#### [WHAT YOU WILL DO]
Transcribe the data verbatim, covering everything from the line containing "You are a computer-use" down to the line containing "(x=423, y=75)", both included, and nothing else.

═══ DATASET EXTRACT ═══

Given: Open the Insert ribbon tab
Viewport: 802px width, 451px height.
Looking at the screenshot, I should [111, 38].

═══
═══ DATASET EXTRACT ═══

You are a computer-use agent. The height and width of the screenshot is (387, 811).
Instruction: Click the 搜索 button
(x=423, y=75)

═══

#### [OUTPUT BELOW]
You are a computer-use agent. The height and width of the screenshot is (387, 811).
Instruction: Click the 搜索 button
(x=423, y=75)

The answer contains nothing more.